◆ **Passage for review**:

·····

Gov. Brad Little, center, discusses his recent trip to the southern border Thursday morning at the Pocatello Idaho State Police district office with Cpl. Jared Shively, left, and Sgt. Curt Sproat, right.

POCATELLO — Gov. Brad Little believes a Border Patrol map he saw depicting the flow of Mexican drugs into the U.S. illustrated why it was necessary for a state abutting Canada to take action at the southern border.

“One of the maps up on the wall showed an arrow going right to Pocatello, Idaho, from down there,” Little said.

Thursday morning at the Idaho State Police district office in Pocatello, Little spoke about his recent trip to see the situation at the southern border in person, as well as his decision to send five ISP troopers to aid in border law enforcement in July. The governor was joined during the conference by Cpl. Jared Shively and Sgt. Curt Sproat, who were among the ISP officials deployed to the border for three weeks to assist Arizona law enforcement.

Little said Idaho’s mounting struggles with methamphetamine and fentanyl are directly tied to policies at the border. He was among 26 governors who drafted a list of 10 “policy solutions” that the Biden Administration could take to improve conditions at the border without having to pass legislation.

“The border crisis really affects all of us, particularly in the distribution and trafficking of narcotics. Idaho’s growing drug trend is a direct consequence of a loose border with Mexico,” Little said. “... Of the drug trafficking organizations investigated last year, 96 percent identified Mexico as the source country for drugs trafficked into the region.”

Little believes the ISP team made a significant difference and returned with knowledge of tactics and equipment that will be put to use in keeping drugs off of Idaho streets.

·····

◆ **Exercise directions**:
Pick up the news story about Gov. Little's border trip right after its last sentence and keep writing. The data that comes next is separate from the news story on Gov. Little's border trip.

◆ **Dataset extract**:
·····

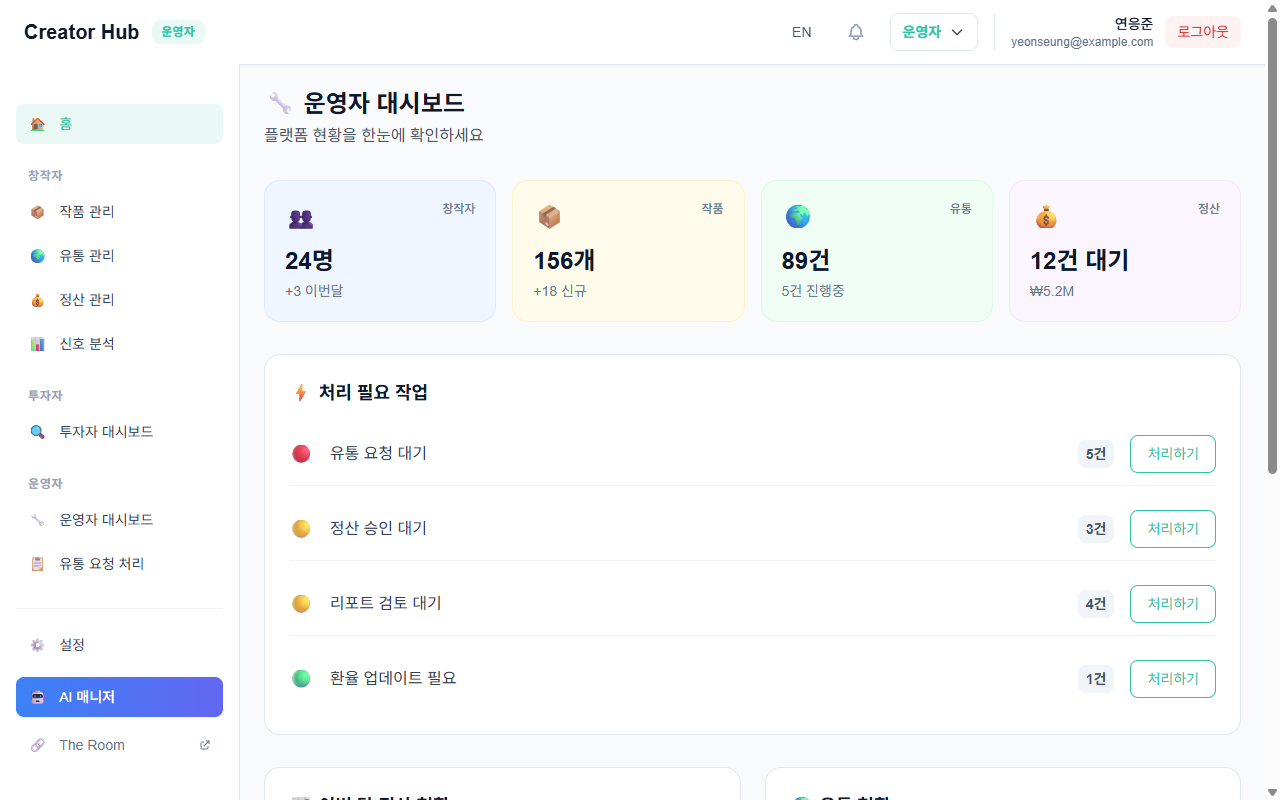
Task: Open the 운영자 role dropdown
Action: (933, 31)
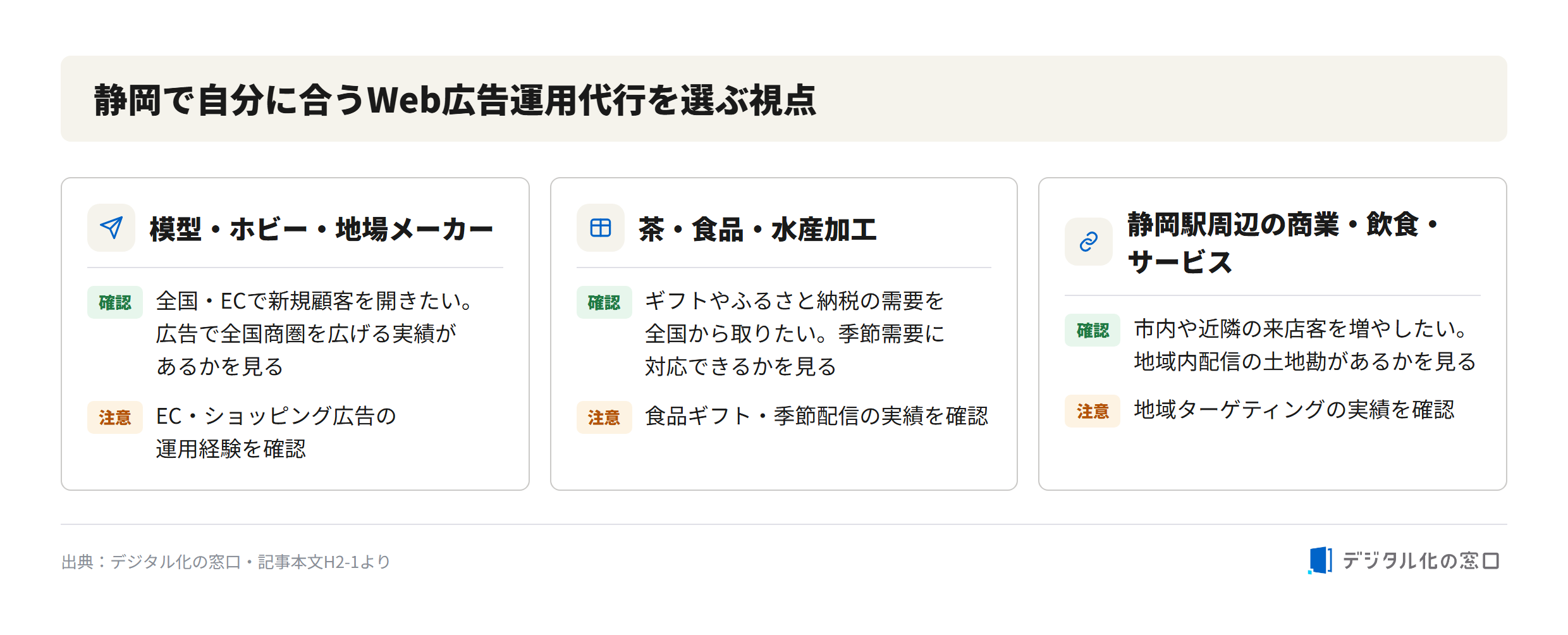Open the デジタル化の窓口 brand text link

[1421, 560]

·····

◆ **Exercise output**:
“Arizona State Police tell us the work they did at the border made a difference, and (Arizona Gov. Doug) Ducey confirmed that,” Little said.

He said the ISP team members who made the trip are all trainers who will share the knowledge they gained with “hundreds of other state and local law enforcement right here in Idaho.”

During the trip, Little was stricken by the omnipresence of the drug cartels. He saw several mansions on the Mexican side of the river belonging to cartel leaders.

Little explained cartels are making knockoff fentanyl pills that look exactly like prescription pharmaceutical pills, but roughly 30 percent of the bogus pills contain a lethal dose. Fentanyl is a powerful synthetic opioid.

Sgt. Sproat said supplies of both fentanyl and methamphetamine are up in Idaho, and prices are down.

“A majority of arrests we assisted with involved counterfeit pills that contained fentanyl,” Sproat said. “... We saw a huge flood of fentanyl and counterfeit pills and meth flooding into the U.S. Smugglers who in the past brought huge bundles of marijuana into U.S. have transitioned to fentanyl and meth.”

Sproat said that increase in pill smuggling is responsible for the spike in methamphetamine and fentanyl in Idaho.

At the border, Sproat said his team also saw encountered drug users who were “addicted to the point they didn’t even care what happened to them or what crime they committed.”

He said his team also arrested many people with violent backgrounds, including a suspect wanted in connection with a California homicide.

Since returning, Sproat said the Idaho team has remained in contact with the officials they met in Arizona.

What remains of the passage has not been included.